The novel next moves to Mirella in the year 2020. Mirella is in a relationship she isn’t sure she wants following the suicide of her husband. Much like Edwin, Mirella seems lost and searching, but for what, she isn’t sure. Mirella is unable to move past the reason for her husband’s death, an investment that turned out not to be an investment at all, but fraud that ruined his life and savings. The wife of the man responsible for this fraudulent case, Vincent, is an old friend of Mirealla’s whom she was previously unkind to, and now wishes to rectify her misgivings. Mirealla tracks down Vincent’s brother, only to learn Vincent is dead. She also meets Gaspery Roberts, who is interviewing Vincent’s brother about a flash or darkness, the sound of a violin, and a whooshing sound Vincent caught on tape. 

It is now the year 2203 and the novel introduces Olive Llewellyn. Olive lives on the second moon colony but is visiting Earth on a book tour for her most recent and popular book. Olive seems to be only half invested in her tour, her mind on her daughter back home and the fact that she can’t remember her current hotel room number, as there has been so much change happening. Is this tour what she wants, and how does she handle all of the change her most popular book is bringing about, both for her and her family? Olive then does an interview with Gaspery Roberts, who is interested in a particular scene in her new book: a flash of darkness, the sound of a violin, and a whooshing sound. 

The final character the book shifts to is Gaspery Roberts himself. Gaspery lives in the Night City in the year 2401, and works as a hotel detective. Gaspery is tasked with investigating a series of strange anomalies, individuals that have experienced a flash of darkness, the sound of a violin playing, and a whooshing sound.
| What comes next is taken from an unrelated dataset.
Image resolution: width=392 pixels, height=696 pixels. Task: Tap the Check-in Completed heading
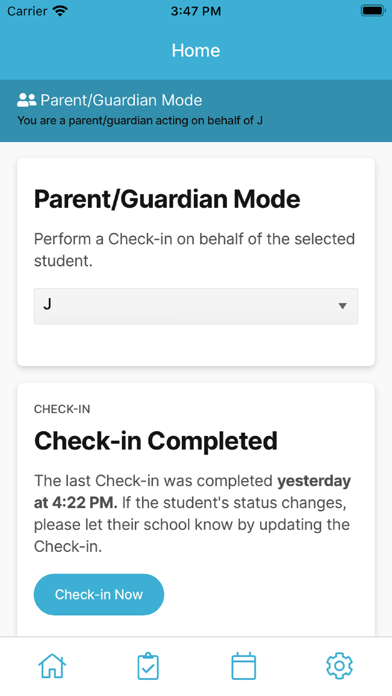click(156, 441)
Gaspery, like the other characters, is grabbling to find peace and comfort in a life that has been shaken and is changing, and not necessarily for the better. “But what makes a world real?” Gaspery ponders, often exploring the idea of living in a simulation, “If we were living in a simulation, how would we know it was a simulation?”

While time travel and details like the habitation of the moon definitely lend this book to Science Fiction, Mandel focuses on these aspects as much as one might say Kazuo Ishiguro does in Never Let Me Go, or George Orwell in 1984. Mandel has a way of utilizing lyrical, thought provoking prose when least expected, and presenting big questions relatable to her characters and readers alike.